EAGLE RIVER, AK, USA U.S. Army SGT, COMPANY A, 2D BATTALION, 69TH ARMOR, (2 MEF), FORT BENNING, GA AR RAMADI, IRAQ 09/05/2005
Pastor Bradley Rud’s best stories about Matthew C. Bohling sprang from a church youth group trip to a lake.
“One of my favorites was my warning him not to stand up in a canoe at Nancy Lake. He ended up upside down only moments later, but he’s a good swimmer, so he didn’t have any problems,” said
Bohling, 22, of Eagle River, Alaska, was killed Sept. 5 in Ramadi by a roadside bomb. He was assigned to Fort Benning and volunteered to go to Iraq for a first tour in 2003.
Bohling’s father, Charles, said his son, “loves the typical Alaska lifestyle and is happy with gun or rod in hand. Fun is at its best for him if a four-wheeler is involved.”
At a memorial service, Rud spoke of Bohling’s infectious spirit and his ability to brighten up even the darkest day.
“Impetuous, kind of fits, in fact – that’s something that got him into a little trouble on more than one occasion, but he also had a giant heart and an honest love for people and those are things that got him out of trouble on more than one occasion,” said Rud.
The pain never goes away, said Sandy Bohling, Matthew’s mother. It’s been nearly five years for her family. At the official Memorial Day ceremony, U.S. Sen. Mark Begich talked about the “horrific price” of war.
U.S. Rep. Don Young asked everyone to take a deep breath “and thank God you have a breath of freedom because of our veterans.”
Governor Sean Parnell said many there still “drink from the cup of grief.”
The familiar sentiments about sacrifice and the ultimate price don’t hit home until it’s your family, your son, lost to war, said Chuck Bohling, Matt’s father, and a retired soldier with 31 years in the Army and Army National Guard. Matt was a World War II buff and always wanted to be a soldier. He enlisted right after graduating from Chugiak High School. War wasn’t like he imagined, Chuck Bohling said.
“I think it was just dirty, none of the glory or the action that you would think would be in battle. A lot of it was just dreary, day-to-day drudgery, being away from family,” the father said.
Matt volunteered for his first combat tour in Iraq, and when he completed it, his mother’s worries eased a bit. He returned in 2005 with the A Company of the 2/69th Armored Regiment in the Third Infantry Division. He was part of a convoy delivering replacement soldiers to a guard station. They were almost back to their compound when the Humvee he was driving hit an improvised explosive device. An Iraqi soldier in the truck was also killed.
A contingent of family and friends came Monday to Matt’s grave. A friend knelt down and cried. Matt’s sister, Sarah Tudor, brought yellow roses and handed them to her children, born after Matt was killed. Matt’s niece and nephew placed them by his gravestone. His parents brought a wreath and his photo. He looks impossibly young.

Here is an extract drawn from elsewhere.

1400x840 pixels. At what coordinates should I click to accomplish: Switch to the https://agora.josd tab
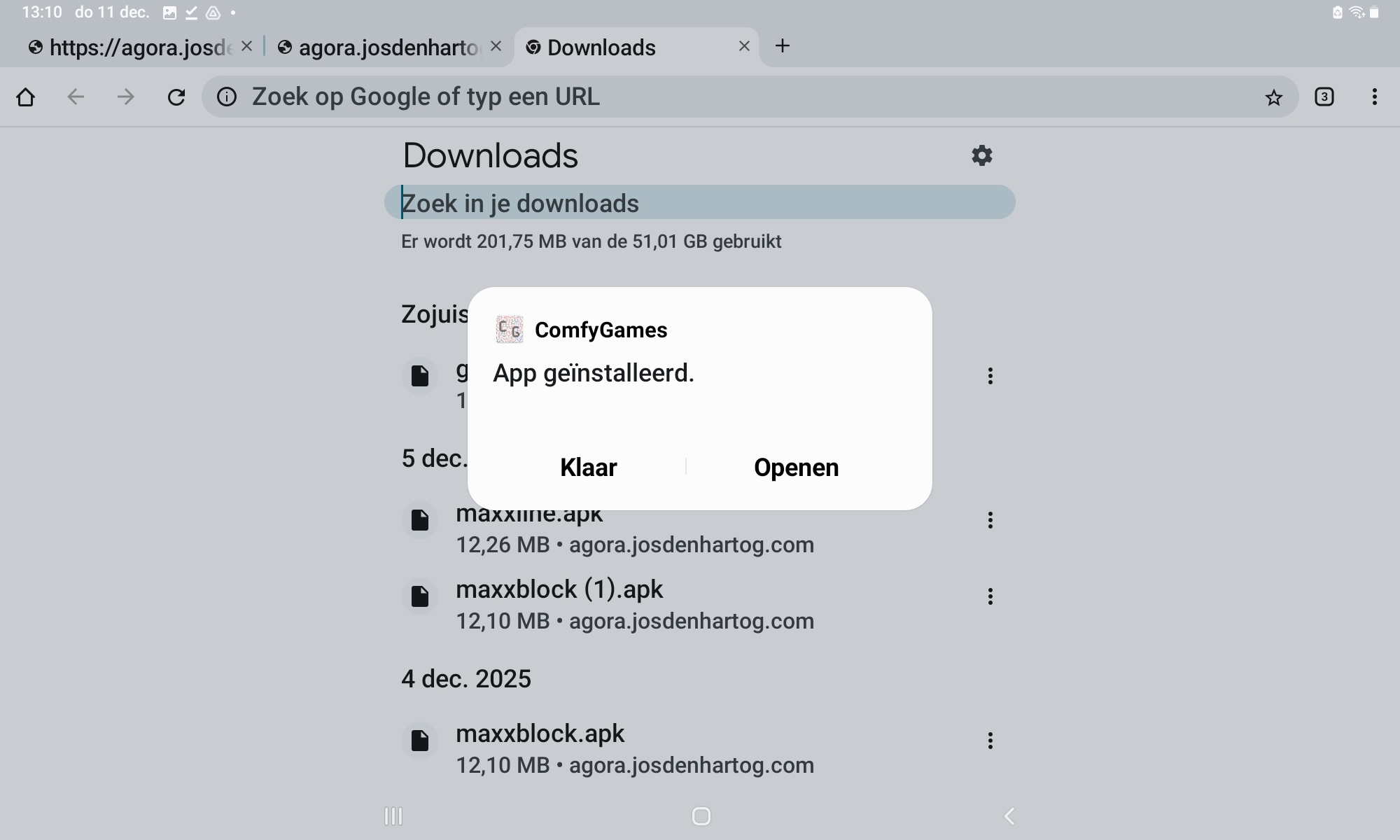133,48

Matt Bohling is an honored soldier too, with a Bronze Star and Purple Heart.
More than 800 people came to his funeral services in 2005 at Birchwood Community Church, now called The Crossing. That November, when President Bush flew through Anchorage, he met with Sandy and Chuck and they talked to him about Matt. They said Bush wiped away a tear when they told him it was their son’s birthday.